The significance of this research arises from the limited understanding of how floodplain plant communities in the Arctic region change in response to oil pollution. The objective of the study was to determine the trends in vegetation changes in areas affected by an accidental diesel fuel spill. The research focused on the floodplain plant communities of the Nadyezhdinsky Creek, as well as the Daldykan, Ambarnaya, and Pyasina rivers, examining both unpolluted (7 locations) and polluted areas (8 locations). The selection of study sites and the subsequent analyses were conducted using widely accepted geobotanical methods. A comparative analytical assessment of phytocenoses was performed through vegetation monitoring conducted from 2020 to 2022. The primary dynamic processes observed were linked to the emergence and extinction of species, with 53 species recorded in 2020, and 55 species from 17 families noted in both 2021 and 2022. Additionally, alterations in projective cover and shifts in the taxonomic ratios were documented.
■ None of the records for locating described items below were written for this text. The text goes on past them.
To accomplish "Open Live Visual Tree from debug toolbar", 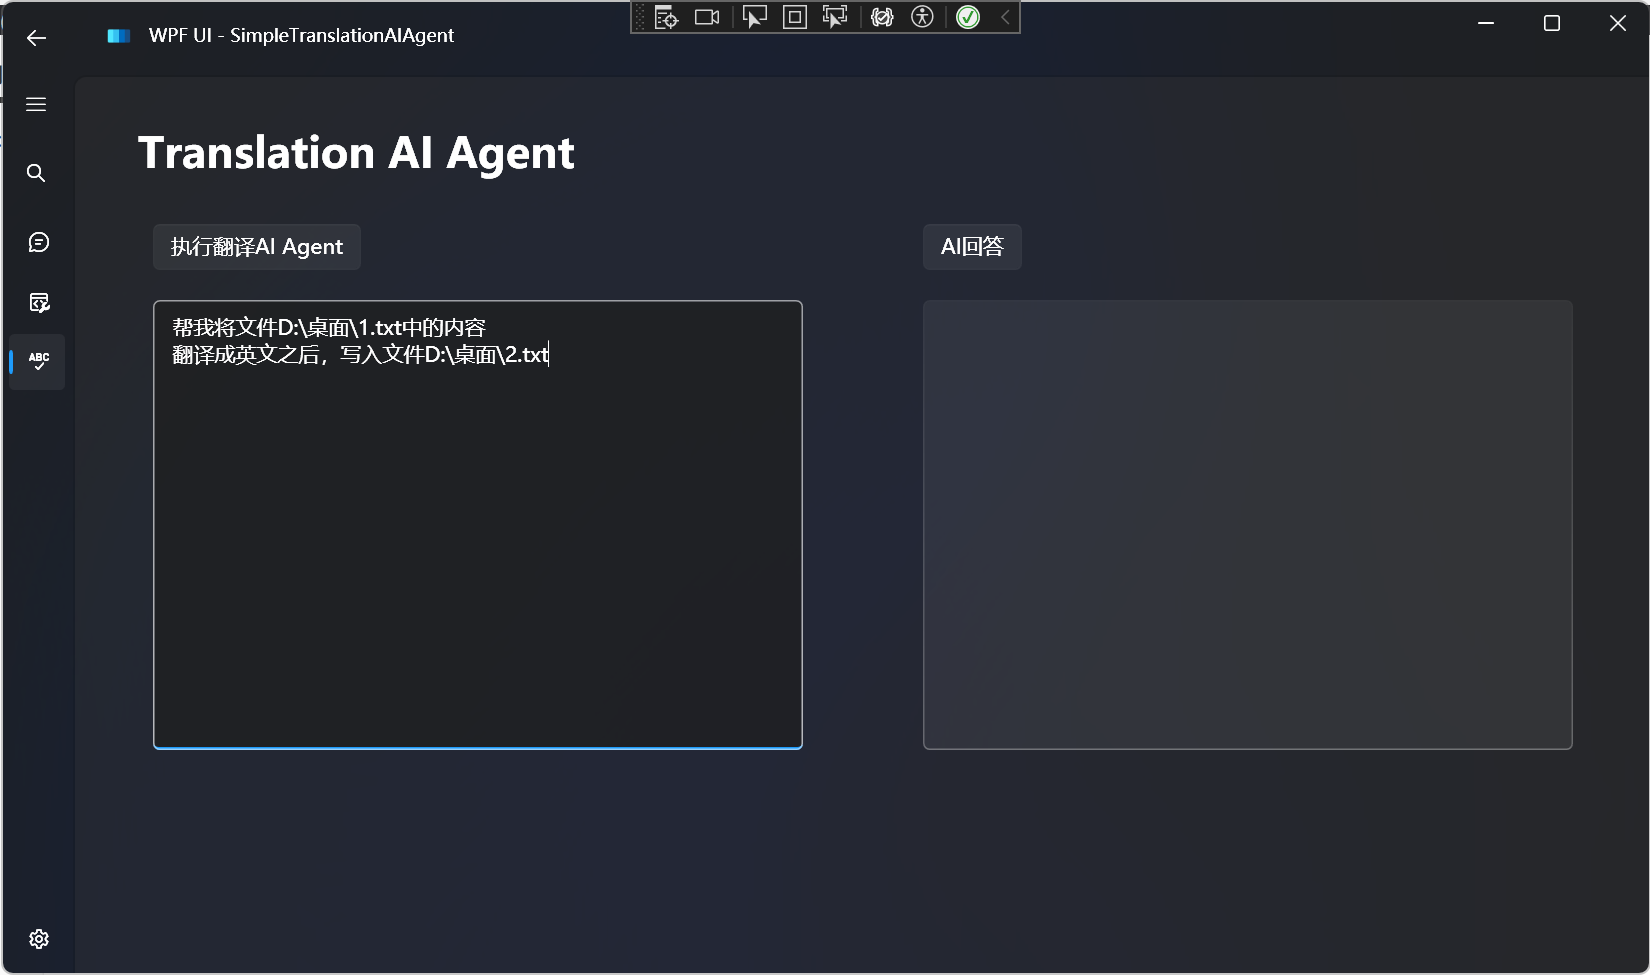I will click(666, 17).
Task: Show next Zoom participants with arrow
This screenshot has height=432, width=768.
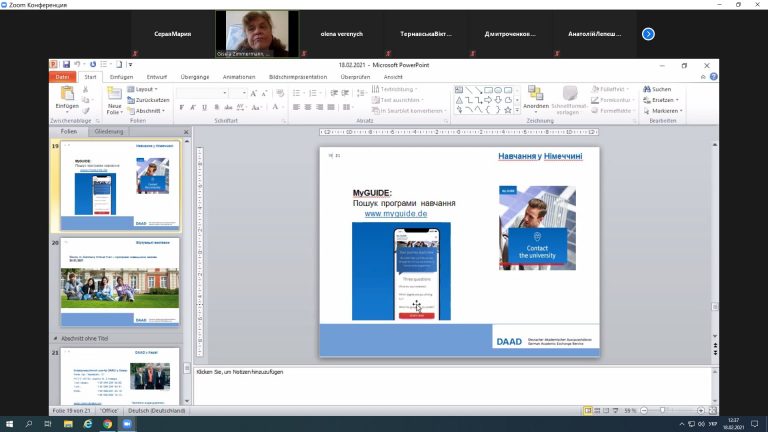Action: click(648, 33)
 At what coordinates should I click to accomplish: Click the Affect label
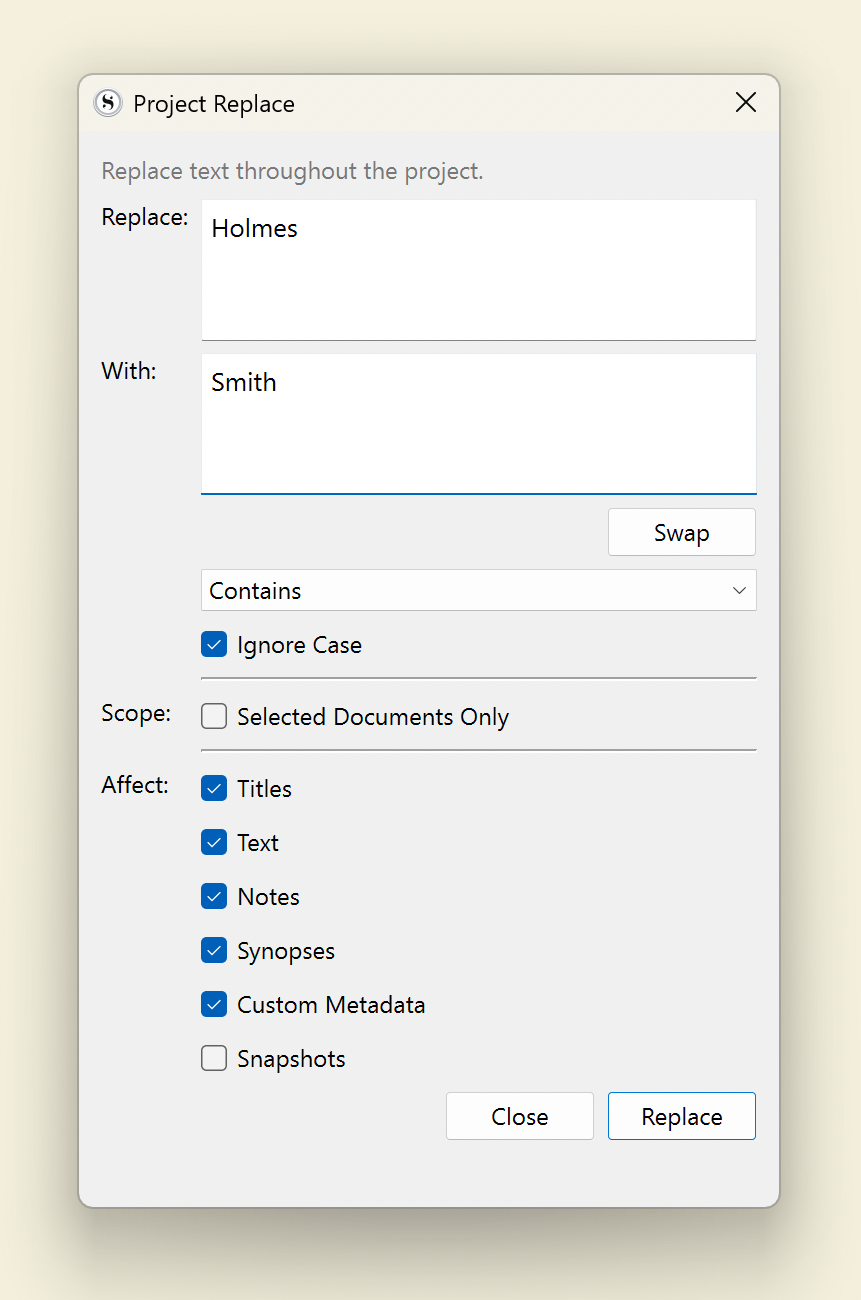pos(135,785)

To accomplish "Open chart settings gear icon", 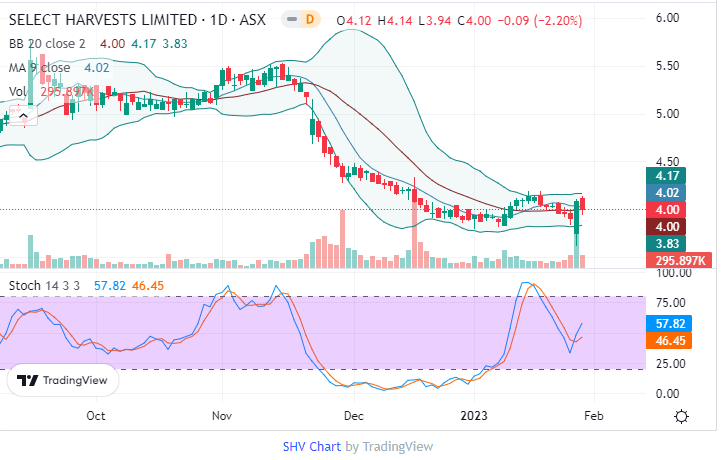I will click(681, 417).
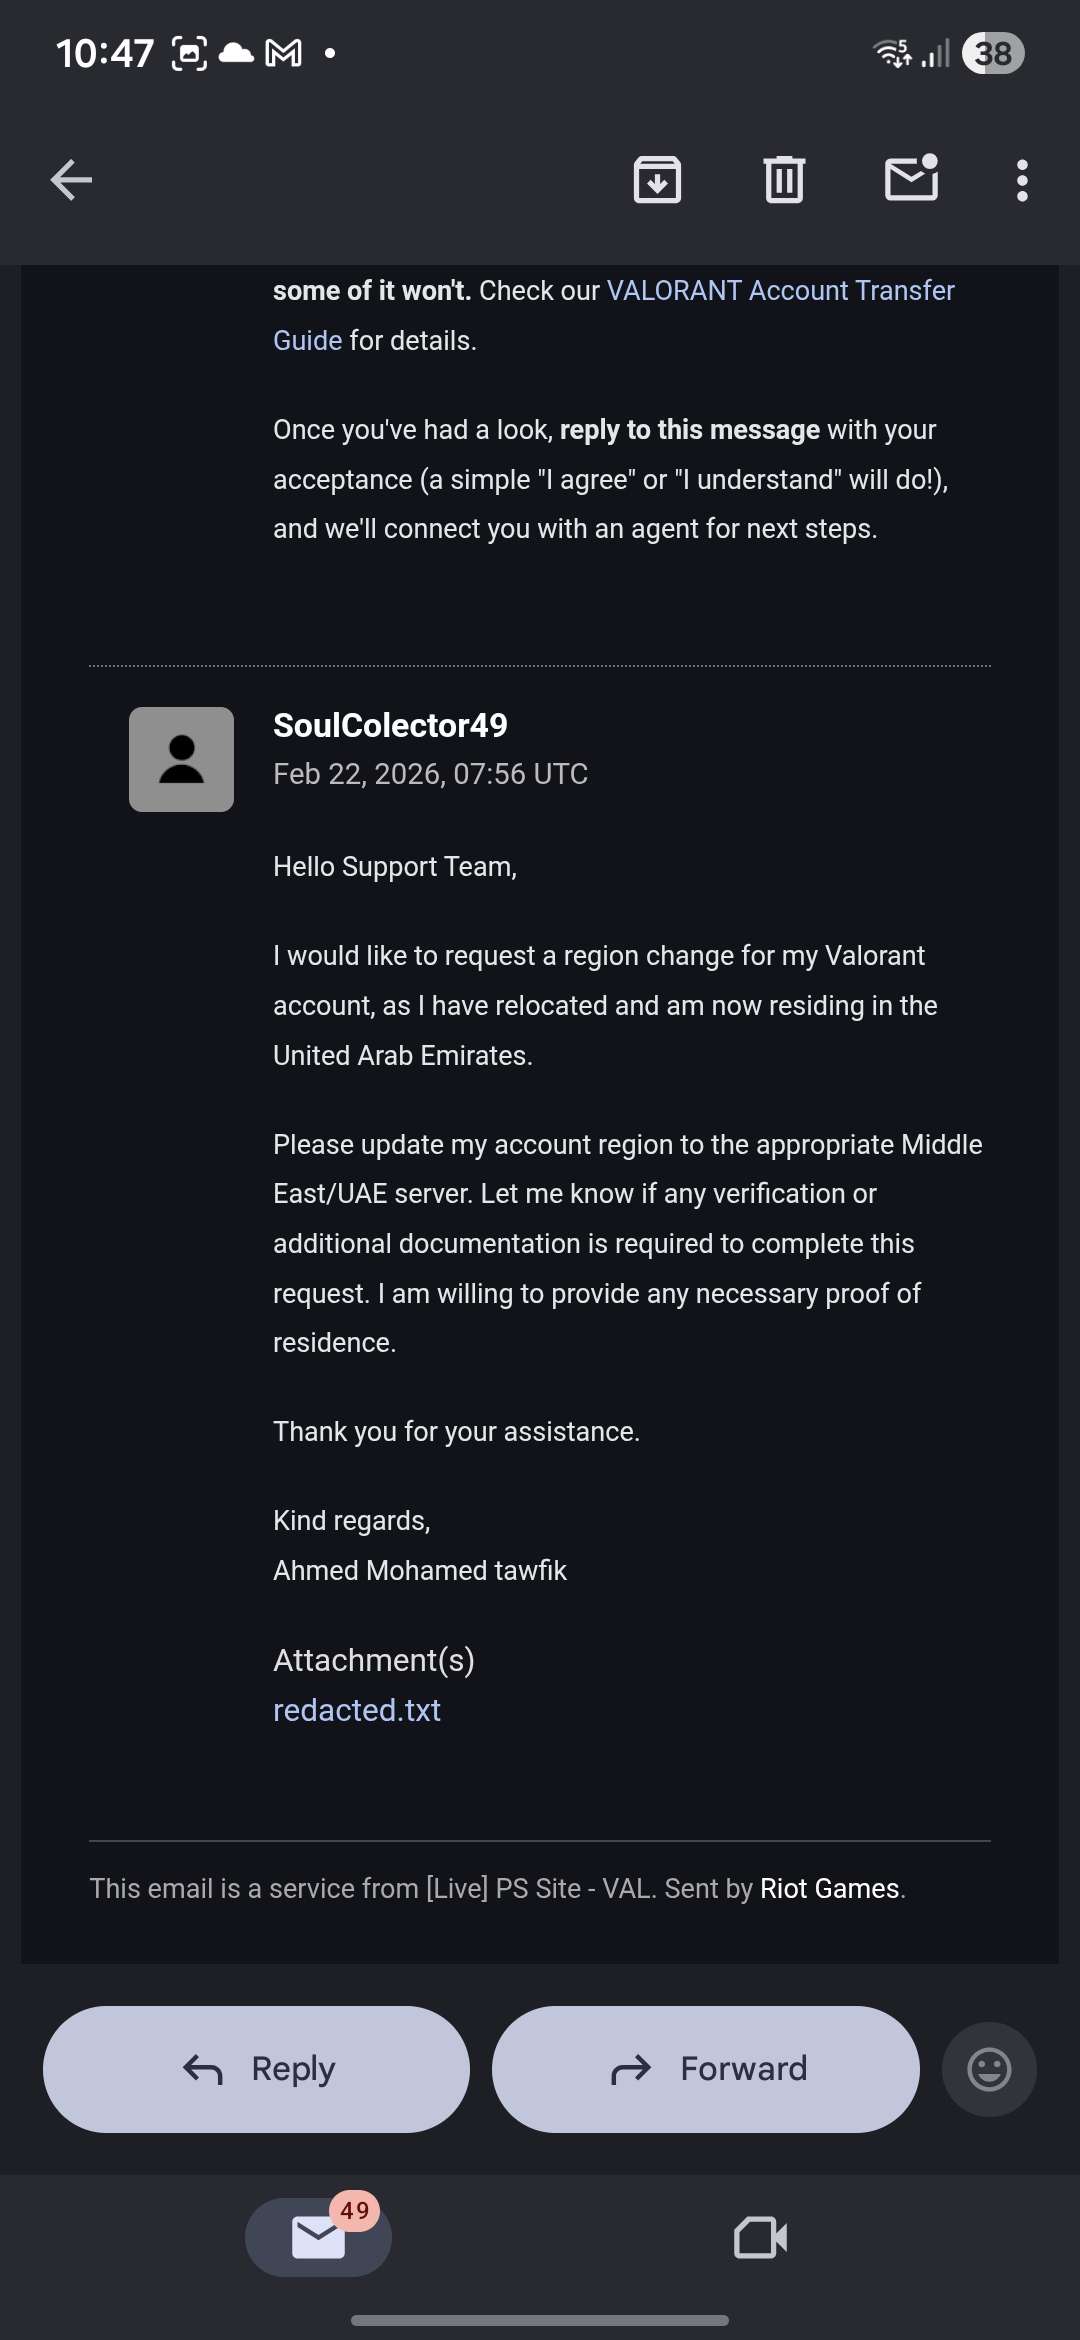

These changes were reflected in the abundance and diversity of species across various ecological groups. The cool and humid conditions experienced during the 2021 growing season promoted the proliferation of species typically associated with well-watered environments, including Equisetum arvense L. subsp. arvense, Equisetum fluviatile L., Eriophorum scheuchzeri Hoppe, and Carex aquatilis Wahlenb. s. str. In contrast, the warm and dry conditions in 2022 adversely affected these species, leading to their disappearance or a reduction in their projective cover. The predominant changes in vegetation dynamics from 2021 to 2022 can be characterized as fluctuations, regardless of the ecological context of the study sites, with no significant alterations in species composition or shifts in dominant species. Overall, there were no indications of catastrophic effects resulting from oil pollution. The observed changes in the plant communities were localized and primarily attributed to variations in climatic conditions and the specific hydrological characteristics of the individual water bodies.